G.V. : Il y a un peu de tout ça. On s’est beaucoup demandé au Burkina Faso pourquoi il n’y avait pas eu d’attentat jusque-là, alors que la sous-région était frappée par Boko Haram au Nigéria et au Niger (voisin du Burkina Faso) et les islamistes au Mali avec lequel le Burkina partage 1000 kilomètres de frontière. Nombre de Burkinabés estiment que Blaise Compaoré a tissé des liens avec ces groupes, comme médiateur dans ces conflits régionaux. Beaucoup pensent qu’il y a eu un deal entre ces groupes et Blaise Compaoré pour qu’il n’y ait pas d’attaques au Burkina Faso.

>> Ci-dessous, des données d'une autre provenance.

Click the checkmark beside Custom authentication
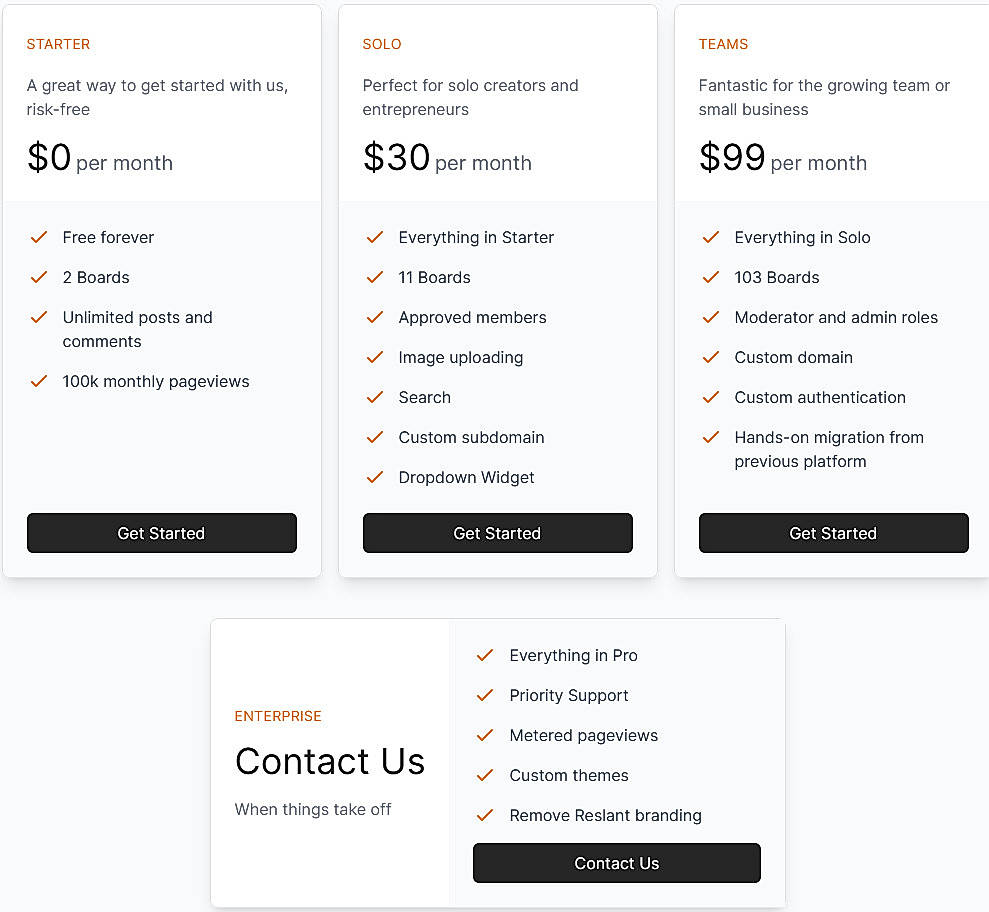The image size is (989, 912). click(x=711, y=397)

Quoi qu’il en soit, il faut admettre qu’on avait la paix et la stabilité avec Blaise Compaoré, même s’il n’y avait pas la démocratie qu’on souhaitait. Aujourd’hui nous avons gagné la démocratie, mais perdu la stabilité.
Ce qui devait arriver (l’attaque de janvier) est donc arrivé. Il faut en effet rappeler que le Burkina est une base arrière des armées française et américaine. Les opérations au Mali ont leur logistique au Burkina Faso. Le centre de commandement des Etats-Unis se trouve à Ouagadougou. Donc le Burkina est une cible logique.
swissinfo.ch: Y a-t-il la crainte d’autres attentats?
G.V. : Il y a un problème de sécurité avec une armée plus que divisée entre pro et anti-Compaoré, avec le régiment présidentiel qui a été démantelé et dont l’armée essaye de réintégrer un certain nombre d’éléments. Dans ce contexte, les Burkinabés se demandent si l’armée a encore les moyens de faire face à d’éventuelles attaques djihadistes, privée qu’elle du chef, Compaoré, qui la cadrait. Le Burkina Faso est entré dans une période de dangers. Ces derniers jours il y a eu plusieurs attaques à la frontière.
swissinfo.ch: Quel rôle ont les ONG étrangères et la coopération internationale dans cette phase de démocratisation du Burkina Faso?
G.V. : Ce n’est pas l’appui des ONG internationales qui a fait basculer quoi que ce soit. C’était le mouvement des Burkinabés eux-mêmes. Je n’ai pas senti beaucoup de courage de la part des instances internationales pour appeler l’ancien régime à changer. Plutôt que de critiquer l’autoritarisme de Blaise Compaoré, elles ont chanté les louanges du «faiseur de paix», du médiateur dans les conflits de la région. Ça arrangeait tout le monde, y compris les organismes de coopération internationale. Il faut dire que le Burkina Faso est un terrain très agréable pour les coopérants. Je me mets dans le lot, puisque j’ai débuté au Burkina Faso comme coopérant. Le Burkina a été le pays chéri de la coopération internationale. Mais très peu de ces coopérants ont voulu voir ce qui était sous leurs yeux, peut-être par peur d’être renvoyé. Au moins, il n’a pas été possible de dénoncer un soutien étranger à la révolution de 2014.
Le chef de la diplomatie suisse à Ouagadougou
Lors d’une tournée en Afrique, Didier Burkhalter s’est recueilliLien externe lundi dernier au Burkina Faso sur les lieux de l’attentat de Ouagadougou. «C’est avec émotion que nous nous sommes recueillis ce matin à Ouagadougou, sur les lieux de l’attentat du 15 janvier dernier qui a coûté la vie à de nombreuses personnes parmi lesquelles deux de nos compatriotes, MM. Rey et Lamon», a déclaré le ministre suisse des affaires étrangères (DFAE).
L’attentat de Ouagadougou a fait 30 morts et 71 blessés. Deux Suisses ont perdu la vie dans cette attaque, l’ancien patron de La Poste Jean-Noël Rey et l’ex-député valaisan Georgie Lamon, ainsi que la photographe franco-marocaine Leila Alaoui, à l’honneurLien externe au FIFDH).
Didier Burkhalter a ensuite rencontré son homologue burkinabè Alpha Barry. Les deux responsables ont parlé d’aide suisse au développement et de coopération économique. Ils ont fait le point sur les relations bilatérales entre les deux pays, avant d’aborder la situation politique et sécuritaire au Burkina Faso et dans les pays de la région. Le conseiller fédéral a aussi fait une « visite de courtoisie » au président Roch Marc Christian Kaboré.